How asset liquidation works
Chapter 7 is called "liquidation bankruptcy" for a reason. The trustee's job under 11 U.S.C. § 704(a)(1) is to "collect and reduce to money the property of the estate." In plain English: find non-exempt assets, sell them, and distribute the proceeds to creditors.
But here is the reality: more than 70% of Chapter 7 cases are no-asset cases. The trustee reviews the filing and determines that everything the debtor owns is either exempt or not worth the cost of selling. The trustee files a no-asset report, and the case moves to discharge.
Asset cases -- where the trustee actually sells property -- are the minority. But when they happen, the process is structured and governed by the Bankruptcy Code.

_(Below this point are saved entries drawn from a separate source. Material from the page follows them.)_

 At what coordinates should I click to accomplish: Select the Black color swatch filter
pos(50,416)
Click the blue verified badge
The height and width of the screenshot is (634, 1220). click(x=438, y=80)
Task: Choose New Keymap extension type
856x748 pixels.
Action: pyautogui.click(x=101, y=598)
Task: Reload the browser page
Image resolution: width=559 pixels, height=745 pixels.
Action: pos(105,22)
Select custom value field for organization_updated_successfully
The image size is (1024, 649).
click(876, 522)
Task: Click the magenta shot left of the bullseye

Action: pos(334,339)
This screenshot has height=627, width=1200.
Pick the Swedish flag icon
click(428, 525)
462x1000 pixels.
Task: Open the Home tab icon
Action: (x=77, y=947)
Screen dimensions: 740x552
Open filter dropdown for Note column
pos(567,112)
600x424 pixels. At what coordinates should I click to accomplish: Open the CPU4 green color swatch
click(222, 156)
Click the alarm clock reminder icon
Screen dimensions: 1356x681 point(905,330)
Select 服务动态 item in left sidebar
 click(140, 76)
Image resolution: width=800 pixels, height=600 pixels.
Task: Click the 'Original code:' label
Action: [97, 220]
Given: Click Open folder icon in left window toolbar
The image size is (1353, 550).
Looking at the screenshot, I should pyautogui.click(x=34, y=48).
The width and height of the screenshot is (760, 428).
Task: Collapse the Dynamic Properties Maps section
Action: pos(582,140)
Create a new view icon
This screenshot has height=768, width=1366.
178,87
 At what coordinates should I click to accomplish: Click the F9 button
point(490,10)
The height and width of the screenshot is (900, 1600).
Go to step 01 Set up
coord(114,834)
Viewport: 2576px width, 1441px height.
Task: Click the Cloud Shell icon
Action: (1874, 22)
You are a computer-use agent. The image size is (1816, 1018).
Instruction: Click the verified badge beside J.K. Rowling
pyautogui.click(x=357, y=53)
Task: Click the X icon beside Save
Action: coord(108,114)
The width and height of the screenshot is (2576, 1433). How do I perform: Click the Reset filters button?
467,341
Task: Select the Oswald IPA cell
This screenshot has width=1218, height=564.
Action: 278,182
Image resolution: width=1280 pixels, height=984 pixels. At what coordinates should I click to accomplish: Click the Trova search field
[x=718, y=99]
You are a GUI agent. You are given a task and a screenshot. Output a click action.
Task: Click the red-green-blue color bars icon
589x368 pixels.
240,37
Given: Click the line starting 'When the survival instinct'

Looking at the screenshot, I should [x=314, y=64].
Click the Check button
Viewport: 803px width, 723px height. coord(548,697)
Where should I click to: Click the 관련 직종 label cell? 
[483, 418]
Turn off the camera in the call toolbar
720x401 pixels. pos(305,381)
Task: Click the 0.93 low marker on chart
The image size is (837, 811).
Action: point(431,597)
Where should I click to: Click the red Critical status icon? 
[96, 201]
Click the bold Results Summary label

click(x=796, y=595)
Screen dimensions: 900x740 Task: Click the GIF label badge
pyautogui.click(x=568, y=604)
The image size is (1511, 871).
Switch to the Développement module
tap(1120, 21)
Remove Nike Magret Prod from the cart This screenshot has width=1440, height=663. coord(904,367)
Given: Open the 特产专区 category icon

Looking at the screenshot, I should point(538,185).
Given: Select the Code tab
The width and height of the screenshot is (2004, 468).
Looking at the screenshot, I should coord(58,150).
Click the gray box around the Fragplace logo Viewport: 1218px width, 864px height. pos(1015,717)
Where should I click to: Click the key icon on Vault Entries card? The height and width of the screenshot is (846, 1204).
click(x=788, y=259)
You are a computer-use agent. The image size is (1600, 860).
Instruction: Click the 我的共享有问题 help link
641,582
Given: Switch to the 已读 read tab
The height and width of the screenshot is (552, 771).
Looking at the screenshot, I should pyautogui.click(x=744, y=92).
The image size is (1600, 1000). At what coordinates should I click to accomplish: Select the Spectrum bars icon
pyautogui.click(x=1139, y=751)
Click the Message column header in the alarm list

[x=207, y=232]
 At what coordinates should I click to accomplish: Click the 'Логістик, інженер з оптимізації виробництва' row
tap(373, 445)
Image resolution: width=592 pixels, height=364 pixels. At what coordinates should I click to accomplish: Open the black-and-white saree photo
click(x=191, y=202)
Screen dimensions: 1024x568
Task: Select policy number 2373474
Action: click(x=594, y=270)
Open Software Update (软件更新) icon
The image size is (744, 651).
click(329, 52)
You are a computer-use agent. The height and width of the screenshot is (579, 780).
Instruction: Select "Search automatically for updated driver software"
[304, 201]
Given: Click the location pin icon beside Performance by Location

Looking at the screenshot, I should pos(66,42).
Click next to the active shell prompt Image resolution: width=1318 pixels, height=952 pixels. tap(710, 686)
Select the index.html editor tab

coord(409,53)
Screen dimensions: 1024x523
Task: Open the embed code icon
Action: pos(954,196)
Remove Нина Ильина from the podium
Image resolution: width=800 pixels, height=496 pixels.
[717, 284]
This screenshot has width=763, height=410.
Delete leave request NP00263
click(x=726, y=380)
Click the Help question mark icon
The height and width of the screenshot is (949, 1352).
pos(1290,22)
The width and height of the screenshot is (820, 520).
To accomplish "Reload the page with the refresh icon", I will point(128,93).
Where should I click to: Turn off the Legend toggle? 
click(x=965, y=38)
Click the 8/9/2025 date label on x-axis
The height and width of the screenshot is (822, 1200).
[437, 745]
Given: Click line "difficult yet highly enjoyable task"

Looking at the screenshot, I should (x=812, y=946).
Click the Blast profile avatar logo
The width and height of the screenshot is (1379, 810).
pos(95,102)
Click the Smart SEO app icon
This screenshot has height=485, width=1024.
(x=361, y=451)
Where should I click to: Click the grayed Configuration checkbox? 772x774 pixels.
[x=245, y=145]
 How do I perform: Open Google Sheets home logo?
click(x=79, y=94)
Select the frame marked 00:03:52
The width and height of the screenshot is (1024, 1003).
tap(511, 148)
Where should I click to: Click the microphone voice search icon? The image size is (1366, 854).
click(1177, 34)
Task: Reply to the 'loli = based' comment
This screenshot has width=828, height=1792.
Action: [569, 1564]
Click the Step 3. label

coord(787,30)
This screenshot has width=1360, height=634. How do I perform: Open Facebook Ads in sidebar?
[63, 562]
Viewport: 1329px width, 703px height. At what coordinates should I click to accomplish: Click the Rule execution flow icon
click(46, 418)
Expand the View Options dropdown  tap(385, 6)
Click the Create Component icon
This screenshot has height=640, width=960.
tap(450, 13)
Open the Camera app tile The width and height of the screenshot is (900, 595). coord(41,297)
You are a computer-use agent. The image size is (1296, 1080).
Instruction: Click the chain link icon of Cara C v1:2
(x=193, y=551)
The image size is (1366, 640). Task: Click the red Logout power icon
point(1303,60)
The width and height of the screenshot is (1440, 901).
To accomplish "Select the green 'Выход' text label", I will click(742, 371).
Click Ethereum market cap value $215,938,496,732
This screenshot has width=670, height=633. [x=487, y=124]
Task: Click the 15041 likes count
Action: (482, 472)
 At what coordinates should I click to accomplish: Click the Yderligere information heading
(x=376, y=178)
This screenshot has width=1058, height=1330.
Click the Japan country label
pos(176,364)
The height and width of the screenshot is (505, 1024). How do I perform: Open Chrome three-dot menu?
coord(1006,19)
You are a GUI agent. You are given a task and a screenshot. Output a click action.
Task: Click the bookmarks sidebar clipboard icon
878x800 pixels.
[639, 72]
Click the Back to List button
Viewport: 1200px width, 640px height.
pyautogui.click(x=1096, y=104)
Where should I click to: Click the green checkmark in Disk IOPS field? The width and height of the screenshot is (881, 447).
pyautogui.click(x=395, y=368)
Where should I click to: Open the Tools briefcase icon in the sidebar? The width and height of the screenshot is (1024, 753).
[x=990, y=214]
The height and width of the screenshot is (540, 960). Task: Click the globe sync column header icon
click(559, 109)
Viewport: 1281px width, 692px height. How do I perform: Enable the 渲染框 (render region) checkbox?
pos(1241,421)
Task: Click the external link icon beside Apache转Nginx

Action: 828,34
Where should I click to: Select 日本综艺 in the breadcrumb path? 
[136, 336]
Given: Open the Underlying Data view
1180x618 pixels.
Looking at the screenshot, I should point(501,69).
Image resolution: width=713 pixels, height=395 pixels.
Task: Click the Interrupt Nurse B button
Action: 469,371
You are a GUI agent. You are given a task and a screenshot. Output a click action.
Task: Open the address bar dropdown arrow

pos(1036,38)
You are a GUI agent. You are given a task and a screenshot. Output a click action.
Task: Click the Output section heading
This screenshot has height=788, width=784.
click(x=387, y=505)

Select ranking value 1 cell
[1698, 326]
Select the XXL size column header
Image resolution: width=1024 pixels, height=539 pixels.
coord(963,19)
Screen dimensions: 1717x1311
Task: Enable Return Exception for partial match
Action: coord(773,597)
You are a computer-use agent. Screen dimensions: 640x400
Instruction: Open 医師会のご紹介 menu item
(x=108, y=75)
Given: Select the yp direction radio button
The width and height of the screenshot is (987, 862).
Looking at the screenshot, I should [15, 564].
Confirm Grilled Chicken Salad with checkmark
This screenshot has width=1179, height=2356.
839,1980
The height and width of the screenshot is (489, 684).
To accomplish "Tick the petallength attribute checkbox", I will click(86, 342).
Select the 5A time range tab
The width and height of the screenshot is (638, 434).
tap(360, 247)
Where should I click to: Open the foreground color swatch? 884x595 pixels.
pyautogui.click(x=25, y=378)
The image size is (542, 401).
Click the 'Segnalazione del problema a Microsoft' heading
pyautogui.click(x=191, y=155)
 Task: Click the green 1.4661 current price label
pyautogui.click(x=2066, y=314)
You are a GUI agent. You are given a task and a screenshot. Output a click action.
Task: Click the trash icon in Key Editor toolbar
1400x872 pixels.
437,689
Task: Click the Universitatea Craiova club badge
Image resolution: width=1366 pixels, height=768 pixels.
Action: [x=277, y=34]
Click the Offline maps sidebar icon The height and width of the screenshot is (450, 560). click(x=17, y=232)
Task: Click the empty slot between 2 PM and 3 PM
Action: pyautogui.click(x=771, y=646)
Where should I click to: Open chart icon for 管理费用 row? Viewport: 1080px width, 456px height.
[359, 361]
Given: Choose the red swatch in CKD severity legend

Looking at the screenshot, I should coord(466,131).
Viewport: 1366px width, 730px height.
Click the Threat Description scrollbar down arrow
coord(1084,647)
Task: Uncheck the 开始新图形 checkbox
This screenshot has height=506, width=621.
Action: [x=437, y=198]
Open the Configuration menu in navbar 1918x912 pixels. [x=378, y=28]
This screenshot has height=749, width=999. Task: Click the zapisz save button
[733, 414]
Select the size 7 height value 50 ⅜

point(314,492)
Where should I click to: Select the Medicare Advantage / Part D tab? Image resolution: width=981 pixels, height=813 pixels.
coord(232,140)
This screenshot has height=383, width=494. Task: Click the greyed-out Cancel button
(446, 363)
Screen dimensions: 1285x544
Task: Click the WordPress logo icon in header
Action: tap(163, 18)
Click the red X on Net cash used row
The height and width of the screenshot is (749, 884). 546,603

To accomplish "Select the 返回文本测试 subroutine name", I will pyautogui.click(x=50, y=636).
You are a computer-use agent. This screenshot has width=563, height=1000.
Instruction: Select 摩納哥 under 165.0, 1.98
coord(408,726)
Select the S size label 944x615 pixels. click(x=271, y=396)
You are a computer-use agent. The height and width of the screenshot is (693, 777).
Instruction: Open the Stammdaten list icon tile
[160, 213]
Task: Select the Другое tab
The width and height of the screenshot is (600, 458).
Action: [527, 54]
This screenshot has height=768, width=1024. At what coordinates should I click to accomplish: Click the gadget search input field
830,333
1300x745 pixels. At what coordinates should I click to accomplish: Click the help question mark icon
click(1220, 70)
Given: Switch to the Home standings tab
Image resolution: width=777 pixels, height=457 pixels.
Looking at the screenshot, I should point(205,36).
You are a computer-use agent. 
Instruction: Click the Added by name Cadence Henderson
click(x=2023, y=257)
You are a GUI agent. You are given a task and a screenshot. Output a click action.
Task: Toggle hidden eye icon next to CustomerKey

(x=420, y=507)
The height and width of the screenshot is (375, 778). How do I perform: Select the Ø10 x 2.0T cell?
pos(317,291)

What the trustee can and cannot sell
Property of the estate
Under 11 U.S.C. § 541, the bankruptcy estate includes virtually everything you own on the date you file: real property, vehicles, bank accounts, investments, personal property, pending lawsuits, tax refunds, and intellectual property.
Exemptions protect most property
Every state provides exemptions that protect certain property from liquidation. Common exemptions include:
- Homestead exemption: Protects equity in your primary residence (varies wildly by state -- $0 in some states to unlimited in Texas and Florida)
- Vehicle exemption: Typically $2,500 to $7,500 per vehicle
- Personal property: Clothing, household goods, appliances
- Retirement accounts: Generally fully exempt under federal law (11 U.S.C. § 522(b)(3)(C))
- Wildcard exemption: Some states allow a flexible exemption applied to any property
If your equity in an asset is below the exemption amount, the trustee cannot touch it. Learn more at bankruptcyexemptionsbystate.com.
The liquidation process
- Trustee identifies non-exempt property during the 341 meeting and document review
- Trustee obtains appraisals to determine fair market value
- Trustee files a notice of intent to sell with the court
- Parties in interest can object within the notice period (typically 21 days)
- Court approves the sale (or resolves objections)
- Trustee conducts the sale -- private sale, auction, or negotiated sale
- Proceeds are distributed to creditors in priority order under 11 U.S.C. § 726
Abandonment -- when the trustee gives up
Under 11 U.S.C. § 554, the trustee can abandon property that is burdensome to the estate or of inconsequential value. This happens more often than you might think. If the cost of selling an asset (appraisal fees, storage, marketing, sale costs) exceeds the likely recovery, the trustee abandons it.
Once abandoned, the property reverts to you. Abandonment is the practical reason why most Chapter 7 cases end up being no-asset cases even when the debtor owns things of some value.
You can negotiate with the trustee. If the trustee wants to sell an asset you want to keep -- like a car with some non-exempt equity -- you may be able to pay the trustee the non-exempt amount to keep it. This is sometimes called "buying back" the asset from the estate.